Rotherweird
Page 14
Strimmer returned to his study, the highest room in the tower, and locked the door. He reflected less on Valourhand’s performance than on her surprise disclosure, gleaned from Flask, that a scientist of distinction had inhabited the Manor. This prompted a recollection of something Flask had revealed to him – a study of the buildings and their materials showed that, church apart, the North Tower and the Manor were the town’s oldest buildings by several decades, close in age to each other. Flask had pointed out the unusual height and rounded shape of the North Tower roof. Strimmer now theorised that the North Tower had always had a scientific purpose.
Back in his room he tapped the spaces between the crisscrossing beams in the ceiling of his study with a broom handle. The noise confirmed what the roofline suggested (if you analysed without fear of the past, as Flask invariably did): a cavity above. Strimmer reasoned that any access would have come from the middle of his room, where the desk presently stood.

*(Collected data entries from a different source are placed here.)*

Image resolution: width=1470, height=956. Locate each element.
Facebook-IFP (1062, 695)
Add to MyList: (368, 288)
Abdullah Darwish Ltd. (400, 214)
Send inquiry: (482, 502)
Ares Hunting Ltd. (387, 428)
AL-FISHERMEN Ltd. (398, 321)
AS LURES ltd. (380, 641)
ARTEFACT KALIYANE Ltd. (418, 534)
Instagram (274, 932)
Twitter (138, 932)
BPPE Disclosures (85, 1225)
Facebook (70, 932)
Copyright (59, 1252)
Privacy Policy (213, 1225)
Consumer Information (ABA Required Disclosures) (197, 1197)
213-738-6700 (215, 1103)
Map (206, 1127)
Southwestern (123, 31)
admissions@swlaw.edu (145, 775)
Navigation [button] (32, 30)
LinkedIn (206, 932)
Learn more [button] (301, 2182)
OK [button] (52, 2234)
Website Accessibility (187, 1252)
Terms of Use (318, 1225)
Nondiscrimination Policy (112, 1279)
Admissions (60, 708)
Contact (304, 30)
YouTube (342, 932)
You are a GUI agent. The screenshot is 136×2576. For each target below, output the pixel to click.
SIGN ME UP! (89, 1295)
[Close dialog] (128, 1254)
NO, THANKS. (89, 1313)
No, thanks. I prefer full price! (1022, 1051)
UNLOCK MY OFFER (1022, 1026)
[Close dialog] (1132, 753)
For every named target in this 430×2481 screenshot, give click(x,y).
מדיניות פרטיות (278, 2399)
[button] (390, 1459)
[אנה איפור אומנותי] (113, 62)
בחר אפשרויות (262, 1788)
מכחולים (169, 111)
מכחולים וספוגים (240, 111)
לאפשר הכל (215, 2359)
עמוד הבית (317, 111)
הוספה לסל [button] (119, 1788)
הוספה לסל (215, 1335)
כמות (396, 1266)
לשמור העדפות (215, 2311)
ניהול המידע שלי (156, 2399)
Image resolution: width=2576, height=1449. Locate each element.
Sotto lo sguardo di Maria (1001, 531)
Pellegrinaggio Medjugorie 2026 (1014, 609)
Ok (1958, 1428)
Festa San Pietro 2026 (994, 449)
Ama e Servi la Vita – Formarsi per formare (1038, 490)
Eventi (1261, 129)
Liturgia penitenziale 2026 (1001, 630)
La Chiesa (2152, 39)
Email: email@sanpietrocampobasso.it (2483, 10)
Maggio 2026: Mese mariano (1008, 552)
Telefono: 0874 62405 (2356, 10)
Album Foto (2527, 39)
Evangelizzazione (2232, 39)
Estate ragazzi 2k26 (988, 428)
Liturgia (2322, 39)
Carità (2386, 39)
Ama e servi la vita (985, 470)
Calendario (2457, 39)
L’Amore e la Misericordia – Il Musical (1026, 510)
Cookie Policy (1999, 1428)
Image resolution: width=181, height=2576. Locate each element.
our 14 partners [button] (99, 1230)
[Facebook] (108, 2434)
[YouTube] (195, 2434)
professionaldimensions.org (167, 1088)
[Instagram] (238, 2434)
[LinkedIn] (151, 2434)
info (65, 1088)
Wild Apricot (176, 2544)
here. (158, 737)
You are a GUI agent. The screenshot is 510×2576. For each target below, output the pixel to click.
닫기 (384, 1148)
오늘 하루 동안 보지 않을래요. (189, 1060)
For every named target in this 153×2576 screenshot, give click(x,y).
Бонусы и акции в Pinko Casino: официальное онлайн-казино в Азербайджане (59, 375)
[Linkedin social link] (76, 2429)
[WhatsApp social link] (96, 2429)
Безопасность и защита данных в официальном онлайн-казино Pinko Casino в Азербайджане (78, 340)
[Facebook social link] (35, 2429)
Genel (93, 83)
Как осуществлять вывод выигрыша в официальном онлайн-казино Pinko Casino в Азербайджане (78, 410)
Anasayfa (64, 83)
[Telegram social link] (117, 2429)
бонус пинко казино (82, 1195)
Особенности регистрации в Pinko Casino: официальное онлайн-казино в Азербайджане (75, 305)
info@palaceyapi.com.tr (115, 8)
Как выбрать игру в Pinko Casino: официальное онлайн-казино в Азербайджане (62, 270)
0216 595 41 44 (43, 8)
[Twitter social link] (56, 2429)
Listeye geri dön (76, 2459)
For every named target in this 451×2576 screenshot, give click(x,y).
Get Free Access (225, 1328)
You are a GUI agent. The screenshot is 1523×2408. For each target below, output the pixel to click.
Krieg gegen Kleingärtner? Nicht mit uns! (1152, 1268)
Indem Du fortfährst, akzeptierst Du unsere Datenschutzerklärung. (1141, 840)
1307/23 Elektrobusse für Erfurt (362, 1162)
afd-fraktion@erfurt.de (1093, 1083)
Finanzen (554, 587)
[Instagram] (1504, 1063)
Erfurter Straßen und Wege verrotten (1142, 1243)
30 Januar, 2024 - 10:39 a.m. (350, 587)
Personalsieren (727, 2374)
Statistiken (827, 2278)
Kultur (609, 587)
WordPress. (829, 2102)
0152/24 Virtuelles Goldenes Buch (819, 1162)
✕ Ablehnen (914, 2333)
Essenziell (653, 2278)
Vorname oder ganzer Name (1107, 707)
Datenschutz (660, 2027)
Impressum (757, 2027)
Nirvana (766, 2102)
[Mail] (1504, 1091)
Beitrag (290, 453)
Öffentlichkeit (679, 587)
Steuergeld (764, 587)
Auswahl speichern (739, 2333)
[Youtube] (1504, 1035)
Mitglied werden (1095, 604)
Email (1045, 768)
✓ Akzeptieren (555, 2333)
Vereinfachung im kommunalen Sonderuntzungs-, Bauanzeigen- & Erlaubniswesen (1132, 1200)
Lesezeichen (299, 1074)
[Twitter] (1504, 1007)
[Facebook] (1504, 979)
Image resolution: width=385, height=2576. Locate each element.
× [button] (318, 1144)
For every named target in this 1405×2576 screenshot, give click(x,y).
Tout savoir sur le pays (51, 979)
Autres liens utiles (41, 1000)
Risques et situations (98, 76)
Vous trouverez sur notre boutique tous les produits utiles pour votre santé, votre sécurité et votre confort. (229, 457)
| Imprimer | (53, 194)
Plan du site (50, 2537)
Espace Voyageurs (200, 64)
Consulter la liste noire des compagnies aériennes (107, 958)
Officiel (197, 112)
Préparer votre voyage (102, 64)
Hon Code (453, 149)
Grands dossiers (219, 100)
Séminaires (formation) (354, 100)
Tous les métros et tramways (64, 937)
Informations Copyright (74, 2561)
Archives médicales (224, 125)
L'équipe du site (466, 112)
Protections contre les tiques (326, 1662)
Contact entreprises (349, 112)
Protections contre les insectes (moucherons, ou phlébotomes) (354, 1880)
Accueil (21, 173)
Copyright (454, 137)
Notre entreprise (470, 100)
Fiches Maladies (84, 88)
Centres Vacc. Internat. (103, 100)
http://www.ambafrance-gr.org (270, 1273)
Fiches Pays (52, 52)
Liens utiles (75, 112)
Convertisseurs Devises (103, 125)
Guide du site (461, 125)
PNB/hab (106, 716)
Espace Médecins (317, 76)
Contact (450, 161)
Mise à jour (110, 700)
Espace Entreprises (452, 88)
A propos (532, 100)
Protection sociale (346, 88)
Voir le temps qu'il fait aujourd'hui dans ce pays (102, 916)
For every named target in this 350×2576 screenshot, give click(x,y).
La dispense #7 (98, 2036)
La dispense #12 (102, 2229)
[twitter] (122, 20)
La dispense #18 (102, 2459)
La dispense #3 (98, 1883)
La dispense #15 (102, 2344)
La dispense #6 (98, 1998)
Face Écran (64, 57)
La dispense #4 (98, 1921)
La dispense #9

To his astonishment, on the application of firm pressure, an otherwise invisible hinged panel opened upwards. Armed with a torch, he hauled himself up into an extraordinary room. Half the perimeter was lined with tip-up seats, deeply set so their occupants could sit without being cramped by the slope of the ceiling. In the middle stood a magnificent chair, almost a throne, with clawed feet. With increasingly excited rubs from a shirt-sleeve, there emerged from the dusty wall paintings of stars, signs of the zodiac, numbers and algebraic formulae, and a sealed window decorated as a golden door, apparently opening onto infinite space.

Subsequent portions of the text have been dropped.